Même s’ils sont touchés par le cancer, les éléphants possèdent certaines armes biologiques impressionnantes. Ils possèdent environ 20 copies d’un gène appelé TP53, connu pour son rôle dans la suppression des tumeurs, alors que les humains n’en ont qu’une seule. Ce gène agit comme un gardien, surveillant les cellules et déclenchant leur destruction en cas de problème. C’est grâce à ce type de mécanisme que les éléphants parviennent à limiter la prolifération des cancers, malgré leur taille imposante et leur longévité.
5. Apprendre des animaux pour mieux soigner les humains

Les scientifiques s’intéressent de plus en plus aux espèces qui présentent une résistance naturelle au cancer, dans l’espoir de découvrir de nouvelles pistes de traitement pour les humains. Certains animaux, comme une espèce de chauve-souris appelée la chauve-souris de Rickett, ont modifié plusieurs de leurs gènes pour éviter l’apparition de tumeurs. En comprenant ces mécanismes naturels, la recherche espère mettre au point des thérapies innovantes, inspirées de ce que la nature a déjà inventé.
6. Chaque espèce face au cancer : des destins inégaux

Si certaines espèces, comme les éléphants, développent des stratégies pour limiter les cancers, d’autres, comme les perruches ondulées, sont malheureusement beaucoup plus vulnérables que leur petite taille ne le laisse penser.
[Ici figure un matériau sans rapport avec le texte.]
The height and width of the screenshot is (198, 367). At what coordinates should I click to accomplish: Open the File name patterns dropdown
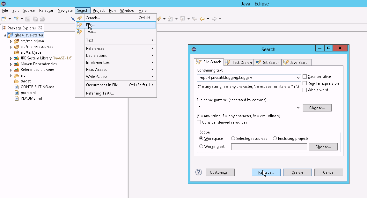(x=298, y=108)
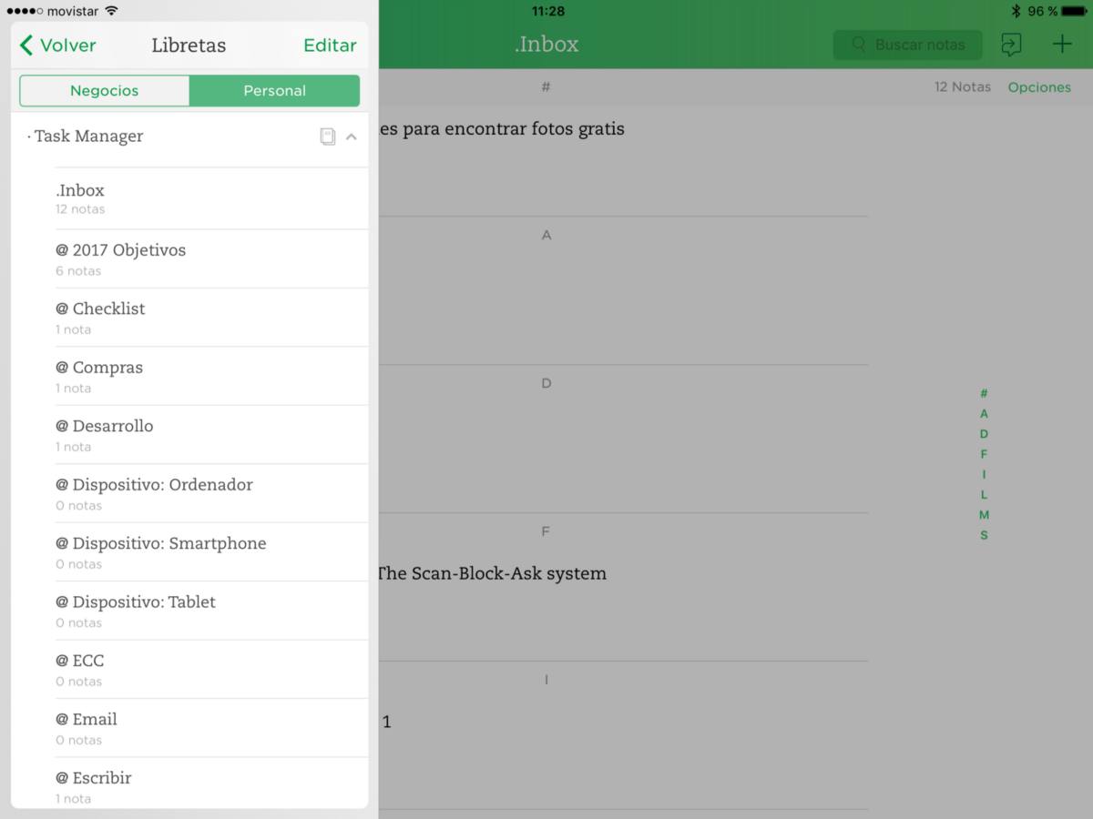Jump to letter S using the alphabet index
The image size is (1093, 819).
tap(984, 535)
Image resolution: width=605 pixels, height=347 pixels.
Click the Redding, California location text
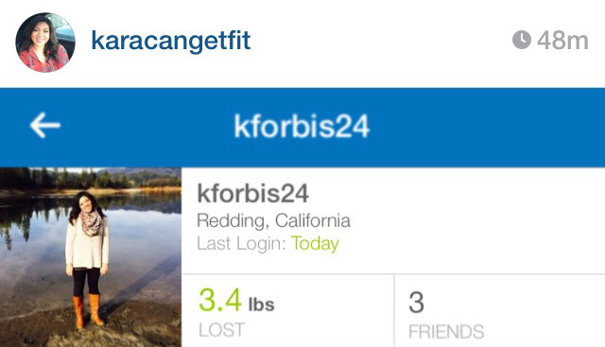[x=273, y=221]
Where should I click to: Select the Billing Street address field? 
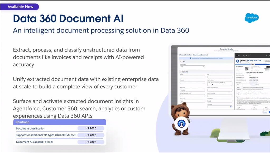point(220,84)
Ces petits oiseaux développent 40 fois plus de cancers que ce qu’on attendrait. À l’inverse, les rats-taupes nus, longtemps considérés comme totalement immunisés, ne sont pas totalement à l’abri, même si leur taux reste exceptionnellement bas. Ces différences entre espèces aident les chercheurs à identifier les mécanismes les plus efficaces, et à imaginer comment les reproduire chez l’humain.
Conclusion

En résumé, les éléphants ne sont pas les géants invincibles face au cancer qu’on a longtemps imaginés, mais ils disposent de précieuses défenses naturelles, fruits d’une évolution rapide. En étudiant ces mécanismes, la science espère non seulement mieux comprendre la maladie, mais aussi trouver de nouveaux moyens de protéger la santé humaine. Cette recherche nous rappelle une leçon essentielle : dans la nature, chaque espèce a son histoire face au cancer, et certaines de ces histoires pourraient bien changer la nôtre.